**Task requirements:** Print the lines that run from the line with "Task: Click the clock" to the line with "Task: Click the oval", keeping both end lines, exactly as they appear in the entries below, and nothing else.

(Dataset entries)
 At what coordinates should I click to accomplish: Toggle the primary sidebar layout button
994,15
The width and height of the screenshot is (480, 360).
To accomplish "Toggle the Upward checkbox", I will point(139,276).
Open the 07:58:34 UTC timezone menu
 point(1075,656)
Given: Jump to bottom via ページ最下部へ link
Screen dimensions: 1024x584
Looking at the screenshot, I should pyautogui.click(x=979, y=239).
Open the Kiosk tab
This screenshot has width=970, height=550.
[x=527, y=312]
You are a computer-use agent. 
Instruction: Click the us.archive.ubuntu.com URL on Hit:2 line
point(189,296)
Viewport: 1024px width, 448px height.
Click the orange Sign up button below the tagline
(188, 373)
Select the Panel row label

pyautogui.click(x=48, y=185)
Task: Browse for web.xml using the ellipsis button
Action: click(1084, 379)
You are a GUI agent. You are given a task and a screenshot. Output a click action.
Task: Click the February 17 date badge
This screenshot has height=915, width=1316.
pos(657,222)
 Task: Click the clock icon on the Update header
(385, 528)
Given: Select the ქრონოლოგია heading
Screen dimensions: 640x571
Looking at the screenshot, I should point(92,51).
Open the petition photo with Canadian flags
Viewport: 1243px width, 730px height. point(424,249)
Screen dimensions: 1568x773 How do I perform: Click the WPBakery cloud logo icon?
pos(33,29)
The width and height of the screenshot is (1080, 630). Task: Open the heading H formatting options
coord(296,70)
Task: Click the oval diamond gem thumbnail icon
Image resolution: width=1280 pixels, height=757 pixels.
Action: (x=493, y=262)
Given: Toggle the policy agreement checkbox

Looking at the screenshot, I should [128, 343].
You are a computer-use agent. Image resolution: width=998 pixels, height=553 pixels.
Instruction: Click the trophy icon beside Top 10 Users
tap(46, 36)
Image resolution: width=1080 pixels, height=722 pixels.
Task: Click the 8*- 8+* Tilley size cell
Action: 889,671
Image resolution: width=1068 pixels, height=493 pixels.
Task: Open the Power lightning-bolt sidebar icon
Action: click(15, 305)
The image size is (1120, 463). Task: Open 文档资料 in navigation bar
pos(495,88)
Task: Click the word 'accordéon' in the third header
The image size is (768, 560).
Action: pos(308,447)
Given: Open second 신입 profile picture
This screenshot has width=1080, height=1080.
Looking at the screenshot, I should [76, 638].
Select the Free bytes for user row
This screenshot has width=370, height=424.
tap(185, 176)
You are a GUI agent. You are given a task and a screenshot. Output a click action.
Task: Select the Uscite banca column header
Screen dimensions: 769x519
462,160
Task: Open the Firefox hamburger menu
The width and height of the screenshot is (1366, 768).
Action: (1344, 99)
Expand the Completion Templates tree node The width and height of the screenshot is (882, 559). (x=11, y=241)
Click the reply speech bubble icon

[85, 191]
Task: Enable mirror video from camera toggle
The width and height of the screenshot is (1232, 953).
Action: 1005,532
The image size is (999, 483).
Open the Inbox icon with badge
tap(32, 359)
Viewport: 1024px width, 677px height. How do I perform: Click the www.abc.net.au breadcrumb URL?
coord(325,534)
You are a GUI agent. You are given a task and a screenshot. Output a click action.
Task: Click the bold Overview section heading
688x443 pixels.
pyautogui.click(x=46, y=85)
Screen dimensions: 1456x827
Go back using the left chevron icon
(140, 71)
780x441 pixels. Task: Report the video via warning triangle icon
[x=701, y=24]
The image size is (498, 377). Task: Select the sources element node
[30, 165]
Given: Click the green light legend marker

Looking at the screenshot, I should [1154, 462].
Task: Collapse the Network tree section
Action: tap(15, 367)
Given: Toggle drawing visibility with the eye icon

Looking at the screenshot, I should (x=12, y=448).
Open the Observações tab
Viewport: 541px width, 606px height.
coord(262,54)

**Result below:**
 Task: Click the clock icon on the Update header
(385, 528)
Given: Select the ქრონოლოგია heading
Screen dimensions: 640x571
Looking at the screenshot, I should point(92,51).
Open the petition photo with Canadian flags
Viewport: 1243px width, 730px height. point(424,249)
Screen dimensions: 1568x773 How do I perform: Click the WPBakery cloud logo icon?
pos(33,29)
The width and height of the screenshot is (1080, 630). Task: Open the heading H formatting options
coord(296,70)
Task: Click the oval diamond gem thumbnail icon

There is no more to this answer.